To compile this, you could use the command line:

gcc main.c -Ifoo/inc foo/lib/foo.a -o main.exe

the -I flag adds to the path searched for headers. You can also add to the lib path, but then things start to get complicated :-)


As this has taken me several hours of research on SO to get this 3rd party run under MinGW, a clear example might help other people who are as new to the topic as me. The question was how to add the 3rd party libraries, and the answer is: you better do not really add them, you just use them as arguments (as already stated by @anon). I refer to @kjoppy's link recommendation. From http://mingw.org/wiki/IncludePathHOWTO, at the bottom:

As a variation on option (2), create a separate directory hierarchy, for each and every individual external library package to be locally installed; this mitigates all of the disadvantages of option (1), and the package intermixing of option (2), but it incurs an alternative penalty:-- As with option (2), appropriate "-I DIR" and "-L DIR" options must be added to each GCC invocation; however, whereas option (2) requires only one additional path of each type, this option requires an additional one of each type, for each and every external library to be deployed. (While this may still be achieved by appropriate customisation of the GCC Specs File, or by appropriately specifying the CPATH and related environment variables, the additional complexity, and maintenance overhead, may be considered unacceptable to many users).
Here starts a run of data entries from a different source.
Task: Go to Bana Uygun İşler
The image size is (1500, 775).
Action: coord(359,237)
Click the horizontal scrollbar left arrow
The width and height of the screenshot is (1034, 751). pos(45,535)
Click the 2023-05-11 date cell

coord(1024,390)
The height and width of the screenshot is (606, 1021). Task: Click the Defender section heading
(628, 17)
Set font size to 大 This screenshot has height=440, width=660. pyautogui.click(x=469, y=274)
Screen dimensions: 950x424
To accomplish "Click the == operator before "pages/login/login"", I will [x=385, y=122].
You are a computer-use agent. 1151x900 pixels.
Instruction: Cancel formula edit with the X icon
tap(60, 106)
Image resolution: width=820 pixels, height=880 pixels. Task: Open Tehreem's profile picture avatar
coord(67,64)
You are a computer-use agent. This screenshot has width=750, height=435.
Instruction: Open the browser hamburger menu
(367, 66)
Summing up, they say that the options of GCC Specs File or CPATH as "real 3rd party lib integration" are too much of additional maintenance overhead for the "normal" user, and that we should rather invoke like in the following example:

hello.c:

#include <stdio.h>
#include <mysql.h>
int main()
{
    printf("Hello world\n");
    return 0;
}

I include mysql.h using a mariadb connector, where the include and the lib is saved separately from gcc defaults. This can be invoked from the commandline (I is include, L is library, the space after these letters is optional)

gcc -o hello hello.c -I "C:\\Program Files\\MariaDB\\MariaDB Connector C 64-bit\\include" -L "C:\\Program Files\\MariaDB\\MariaDB Connector C 64-bit\\lib\\" -lmariadbclient

If you instead want to run a build task in VS Code, I recommend using the extension C/C++ Compile Run (extension id: danielpinto8zz6.c-cpp-compile-run) by pressing F7 and then entering only the arguments:

-I "C:\\Program Files\\MariaDB\\MariaDB Connector C 64-bit\\include" -L "C:\\Program Files\\MariaDB\\MariaDB Connector C 64-bit\\lib\\" -lmariadbclient

while the c_cpp_properties.json must look like:

{
    "configurations": [
        {
            "name": "Win32",
            "includePath": [
                "${workspaceFolder}/**",
                "C:\\Program Files\\MariaDB\\MariaDB Connector C 64-bit\\include"
            ],
            "defines": [
                "_DEBUG",
                "UNICODE",
                "_UNICODE"
            ],
            "compilerPath": "C:\\Program Files (x86)\\mingw-w64\\i686-8.1.0-posix-dwarf-rt_v6-rev0\\mingw32\\bin\\gcc.exe",
            "cStandard": "c11",
            "cppStandard": "gnu++14",
            "intelliSenseMode": "clang-x86"
        }
    ],
    "version": 4
}

This is repeating some answers from here or other similar questions, but they have not helped me enough to get this really started quickly, that is why I post a new answer.